Jaksa Agung Melantik Kuntadi sebagai Jampidsus Menggantikan Febrie Adriansyah

Nasional3 Views

GueBerita.com – Jaksa Agung ST Burhanuddin secara resmi melantik Kuntadi untuk menduduki posisi sebagai Jaksa Agung Muda Tindak Pidana Khusus (Jampidsus).

Kuntadi menggantikan posisi yang sebelumnya diemban oleh Febrie Adriansyah. Prosesi pelantikan serta pengambilan sumpah jabatan tersebut dilakukan bersamaan dengan serah terima jabatan untuk posisi eselon I lainnya.

Kegiatan formal ini diselenggarakan di Gedung Utama Kejaksaan Agung, Jakarta, pada Jumat (24/7/2026). Upacara ini menandai dimulainya masa tugas baru bagi Kuntadi di lingkungan Kejaksaan Agung.

Dalam arahan yang disampaikan saat pelantikan, Jaksa Agung ST Burhanuddin memberikan penekanan khusus terkait makna dari pergantian jabatan tersebut. Ia menegaskan bahwa langkah ini bukan hanya sekadar rotasi rutin di dalam organisasi.

Sebaliknya, pergantian ini dipandang sebagai momentum krusial untuk memperkokoh komitmen institusi. Fokus utamanya adalah memastikan tugas penegakan hukum dijalankan secara lebih profesional, transparan, serta akuntabel.

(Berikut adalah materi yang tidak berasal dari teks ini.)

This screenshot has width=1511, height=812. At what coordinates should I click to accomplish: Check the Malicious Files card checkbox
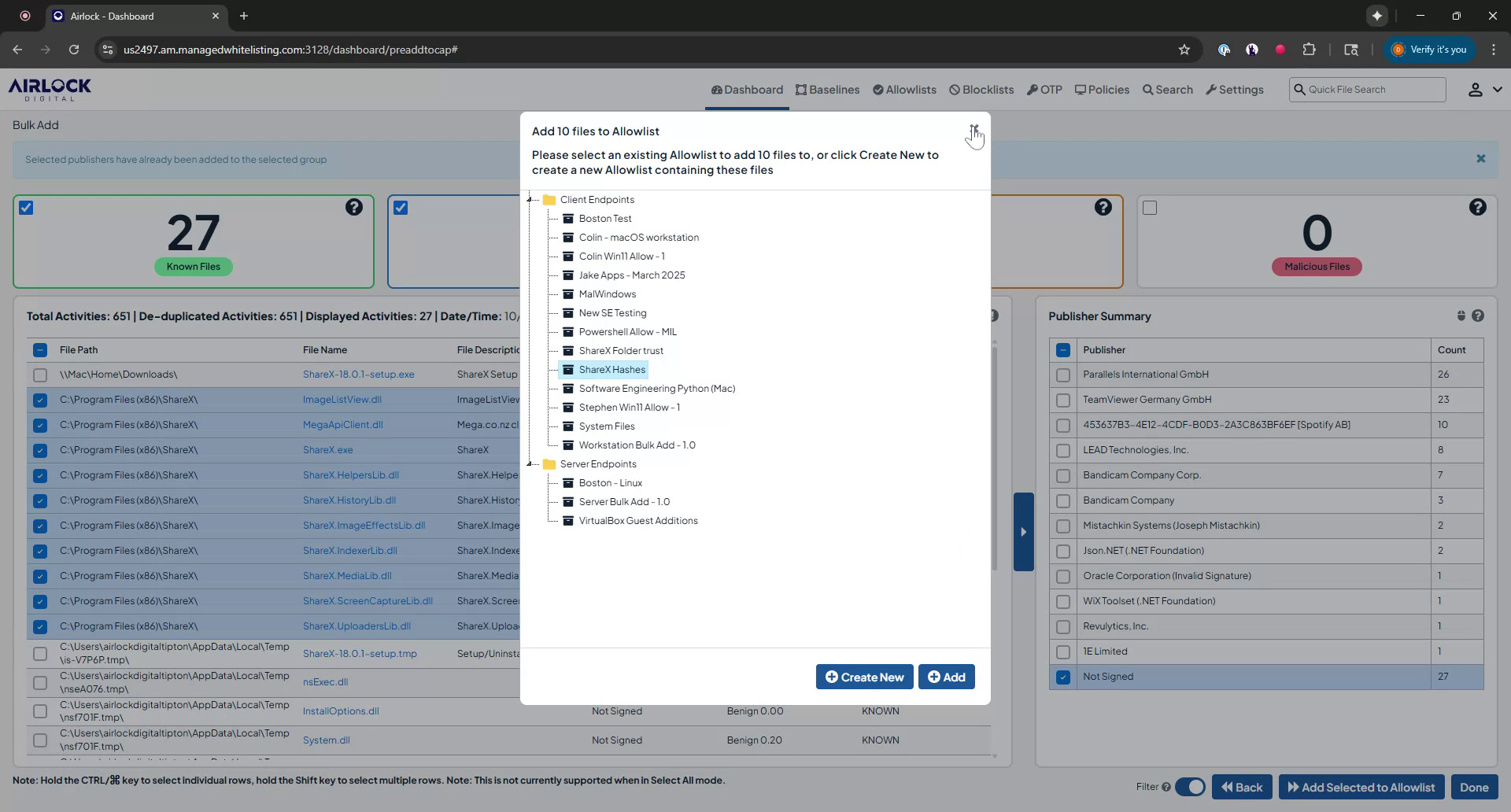tap(1150, 208)
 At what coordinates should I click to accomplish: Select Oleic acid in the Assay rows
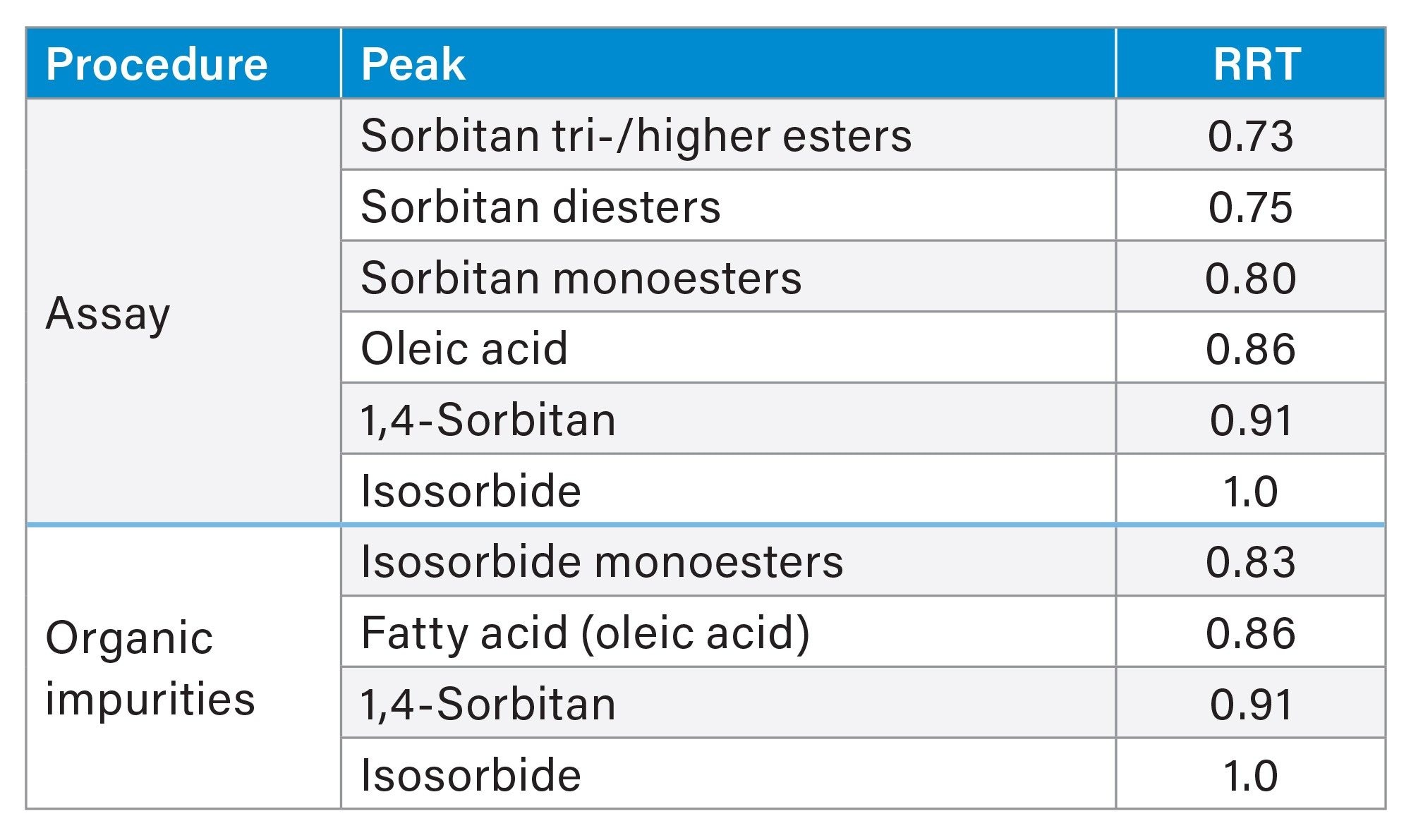click(x=464, y=348)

Jaksa Agung juga menuntut tanggung jawab penuh dari seluruh jajaran di bawah naungan Jampidsus. Integritas menjadi poin penting yang ditekankan dalam sambutannya sebagai landasan utama dalam bekerja.

Selain itu, ia menginstruksikan kepada jajaran terkait untuk terus berupaya meningkatkan kepercayaan masyarakat terhadap institusi Kejaksaan. Hal ini dianggap sebagai kunci utama dalam menjaga marwah penegakan hukum di Indonesia.

Setelah melalui prosesi pengambilan sumpah jabatan dan penandatanganan berita acara serah terima, Kuntadi kini resmi mengemban amanah barunya. Ia menyatakan kesiapannya untuk langsung bekerja menjalankan tugas-tugas di bidang tindak pidana khusus.

Kuntadi berkomitmen untuk melanjutkan penanganan berbagai perkara tindak pidana khusus yang sedang berjalan. Fokus utamanya mencakup upaya pemberantasan korupsi yang menjadi prioritas Kejaksaan Agung.

Dalam menjalankan tugasnya, ia menekankan akan tetap mengedepankan prinsip kepastian hukum. Profesionalisme dalam proses penyidikan dan penuntutan akan menjadi prioritas utama di bawah kepemimpinannya.

Perubahan kepemimpinan di kursi Jampidsus ini diharapkan dapat membawa dampak positif bagi keberlanjutan penanganan perkara-perkara strategis. Kejaksaan Agung menaruh harapan besar agar transisi ini berjalan dengan lancar tanpa menghambat proses hukum yang sedang berlangsung.

Di sisi lain, Kejaksaan Agung juga kembali menegaskan komitmen jangka panjangnya terhadap reformasi birokrasi. Lembaga ini terus berupaya melakukan pembenahan internal secara berkelanjutan.

Beberapa langkah strategis yang akan terus didorong meliputi:

  • Peningkatan kualitas sumber daya manusia (SDM) di lingkungan Kejaksaan.
  • Penguatan transparansi dalam setiap tahapan proses penegakan hukum.
  • Penerapan tata kelola organisasi yang lebih akuntabel.

Upaya-upaya tersebut diharapkan mampu menjawab tantangan hukum yang semakin kompleks. Dengan kepemimpinan baru di jajaran Jampidsus, Kejaksaan Agung optimistis dapat terus memberikan pelayanan hukum yang berkeadilan bagi masyarakat luas.